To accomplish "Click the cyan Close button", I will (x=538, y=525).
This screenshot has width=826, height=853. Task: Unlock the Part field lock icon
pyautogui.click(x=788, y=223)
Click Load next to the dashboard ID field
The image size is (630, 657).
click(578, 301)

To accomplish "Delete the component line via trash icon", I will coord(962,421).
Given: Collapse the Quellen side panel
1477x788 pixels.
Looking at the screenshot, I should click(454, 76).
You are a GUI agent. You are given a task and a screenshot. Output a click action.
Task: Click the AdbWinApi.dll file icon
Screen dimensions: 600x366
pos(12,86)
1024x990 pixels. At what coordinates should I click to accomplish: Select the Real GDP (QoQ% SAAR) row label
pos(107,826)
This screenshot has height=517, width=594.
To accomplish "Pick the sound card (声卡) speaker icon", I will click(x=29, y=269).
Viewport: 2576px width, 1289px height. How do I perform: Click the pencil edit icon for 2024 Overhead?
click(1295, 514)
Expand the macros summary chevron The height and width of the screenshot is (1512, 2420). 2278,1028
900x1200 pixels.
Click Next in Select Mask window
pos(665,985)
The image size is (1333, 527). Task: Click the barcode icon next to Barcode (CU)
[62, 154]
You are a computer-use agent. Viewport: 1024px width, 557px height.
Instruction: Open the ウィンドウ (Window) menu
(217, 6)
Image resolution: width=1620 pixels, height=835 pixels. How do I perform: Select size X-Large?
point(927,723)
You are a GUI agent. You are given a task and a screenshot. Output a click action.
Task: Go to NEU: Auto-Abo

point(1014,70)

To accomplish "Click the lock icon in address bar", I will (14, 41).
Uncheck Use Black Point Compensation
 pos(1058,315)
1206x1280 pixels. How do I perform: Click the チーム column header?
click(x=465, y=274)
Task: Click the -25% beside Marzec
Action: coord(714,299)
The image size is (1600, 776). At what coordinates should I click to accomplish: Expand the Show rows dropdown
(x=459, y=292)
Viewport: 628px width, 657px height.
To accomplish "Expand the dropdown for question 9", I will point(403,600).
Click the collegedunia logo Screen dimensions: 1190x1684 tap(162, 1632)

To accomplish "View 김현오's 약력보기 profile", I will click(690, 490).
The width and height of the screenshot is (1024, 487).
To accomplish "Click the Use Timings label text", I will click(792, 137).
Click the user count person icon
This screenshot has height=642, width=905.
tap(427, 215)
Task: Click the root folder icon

§ Task
Transcribe each entry. Leave nothing out.

§ Result of the task
To accomplish "Click the cyan Close button", I will (x=538, y=525).
This screenshot has width=826, height=853. Task: Unlock the Part field lock icon
pyautogui.click(x=788, y=223)
Click Load next to the dashboard ID field
The image size is (630, 657).
click(578, 301)

To accomplish "Delete the component line via trash icon", I will coord(962,421).
Given: Collapse the Quellen side panel
1477x788 pixels.
Looking at the screenshot, I should click(454, 76).
You are a GUI agent. You are given a task and a screenshot. Output a click action.
Task: Click the AdbWinApi.dll file icon
Screen dimensions: 600x366
pos(12,86)
1024x990 pixels. At what coordinates should I click to accomplish: Select the Real GDP (QoQ% SAAR) row label
pos(107,826)
This screenshot has height=517, width=594.
To accomplish "Pick the sound card (声卡) speaker icon", I will click(x=29, y=269).
Viewport: 2576px width, 1289px height. How do I perform: Click the pencil edit icon for 2024 Overhead?
click(1295, 514)
Expand the macros summary chevron The height and width of the screenshot is (1512, 2420). 2278,1028
900x1200 pixels.
Click Next in Select Mask window
pos(665,985)
The image size is (1333, 527). Task: Click the barcode icon next to Barcode (CU)
[62, 154]
You are a computer-use agent. Viewport: 1024px width, 557px height.
Instruction: Open the ウィンドウ (Window) menu
(217, 6)
Image resolution: width=1620 pixels, height=835 pixels. How do I perform: Select size X-Large?
point(927,723)
You are a GUI agent. You are given a task and a screenshot. Output a click action.
Task: Go to NEU: Auto-Abo

point(1014,70)

To accomplish "Click the lock icon in address bar", I will (14, 41).
Uncheck Use Black Point Compensation
 pos(1058,315)
1206x1280 pixels. How do I perform: Click the チーム column header?
click(x=465, y=274)
Task: Click the -25% beside Marzec
Action: coord(714,299)
The image size is (1600, 776). At what coordinates should I click to accomplish: Expand the Show rows dropdown
(x=459, y=292)
Viewport: 628px width, 657px height.
To accomplish "Expand the dropdown for question 9", I will point(403,600).
Click the collegedunia logo Screen dimensions: 1190x1684 tap(162, 1632)

To accomplish "View 김현오's 약력보기 profile", I will click(690, 490).
The width and height of the screenshot is (1024, 487).
To accomplish "Click the Use Timings label text", I will click(792, 137).
Click the user count person icon
This screenshot has height=642, width=905.
tap(427, 215)
Task: Click the root folder icon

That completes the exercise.